## Work to be completed
Write out every line of the listing below exactly as it appears, without changing anything.

## Provided records

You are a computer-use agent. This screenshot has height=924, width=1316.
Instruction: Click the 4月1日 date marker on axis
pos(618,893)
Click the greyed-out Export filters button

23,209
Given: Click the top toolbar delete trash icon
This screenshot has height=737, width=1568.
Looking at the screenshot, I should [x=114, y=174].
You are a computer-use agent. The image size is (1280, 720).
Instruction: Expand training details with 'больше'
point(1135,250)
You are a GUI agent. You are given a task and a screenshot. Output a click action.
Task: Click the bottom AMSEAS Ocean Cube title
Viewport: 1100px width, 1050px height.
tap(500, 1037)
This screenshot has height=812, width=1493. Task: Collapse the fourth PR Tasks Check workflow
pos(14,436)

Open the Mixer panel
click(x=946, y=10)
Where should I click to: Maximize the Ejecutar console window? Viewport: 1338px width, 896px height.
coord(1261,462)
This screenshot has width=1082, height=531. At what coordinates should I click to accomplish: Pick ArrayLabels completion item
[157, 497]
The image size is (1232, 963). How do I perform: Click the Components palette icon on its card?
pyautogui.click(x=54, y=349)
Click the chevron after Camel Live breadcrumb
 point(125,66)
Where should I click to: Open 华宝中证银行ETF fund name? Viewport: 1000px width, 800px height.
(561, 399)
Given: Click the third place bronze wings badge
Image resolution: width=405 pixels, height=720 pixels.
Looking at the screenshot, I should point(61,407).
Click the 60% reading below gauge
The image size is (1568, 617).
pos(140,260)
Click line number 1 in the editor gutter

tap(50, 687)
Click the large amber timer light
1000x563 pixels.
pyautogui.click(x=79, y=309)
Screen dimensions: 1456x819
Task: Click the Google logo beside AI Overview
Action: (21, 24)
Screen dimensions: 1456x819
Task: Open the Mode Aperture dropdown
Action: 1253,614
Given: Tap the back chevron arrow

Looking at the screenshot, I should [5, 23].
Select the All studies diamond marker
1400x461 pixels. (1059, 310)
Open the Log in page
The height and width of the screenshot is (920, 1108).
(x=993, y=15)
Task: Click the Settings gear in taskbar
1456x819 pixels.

## Exercise result
You are a computer-use agent. This screenshot has height=924, width=1316.
Instruction: Click the 4月1日 date marker on axis
pos(618,893)
Click the greyed-out Export filters button

23,209
Given: Click the top toolbar delete trash icon
This screenshot has height=737, width=1568.
Looking at the screenshot, I should [x=114, y=174].
You are a computer-use agent. The image size is (1280, 720).
Instruction: Expand training details with 'больше'
point(1135,250)
You are a GUI agent. You are given a task and a screenshot. Output a click action.
Task: Click the bottom AMSEAS Ocean Cube title
Viewport: 1100px width, 1050px height.
tap(500, 1037)
This screenshot has height=812, width=1493. Task: Collapse the fourth PR Tasks Check workflow
pos(14,436)

Open the Mixer panel
click(x=946, y=10)
Where should I click to: Maximize the Ejecutar console window? Viewport: 1338px width, 896px height.
coord(1261,462)
This screenshot has width=1082, height=531. At what coordinates should I click to accomplish: Pick ArrayLabels completion item
[157, 497]
The image size is (1232, 963). How do I perform: Click the Components palette icon on its card?
pyautogui.click(x=54, y=349)
Click the chevron after Camel Live breadcrumb
 point(125,66)
Where should I click to: Open 华宝中证银行ETF fund name? Viewport: 1000px width, 800px height.
(561, 399)
Given: Click the third place bronze wings badge
Image resolution: width=405 pixels, height=720 pixels.
Looking at the screenshot, I should point(61,407).
Click the 60% reading below gauge
The image size is (1568, 617).
pos(140,260)
Click line number 1 in the editor gutter

tap(50, 687)
Click the large amber timer light
1000x563 pixels.
pyautogui.click(x=79, y=309)
Screen dimensions: 1456x819
Task: Click the Google logo beside AI Overview
Action: (21, 24)
Screen dimensions: 1456x819
Task: Open the Mode Aperture dropdown
Action: 1253,614
Given: Tap the back chevron arrow

Looking at the screenshot, I should [5, 23].
Select the All studies diamond marker
1400x461 pixels. (1059, 310)
Open the Log in page
The height and width of the screenshot is (920, 1108).
(x=993, y=15)
Task: Click the Settings gear in taskbar
1456x819 pixels.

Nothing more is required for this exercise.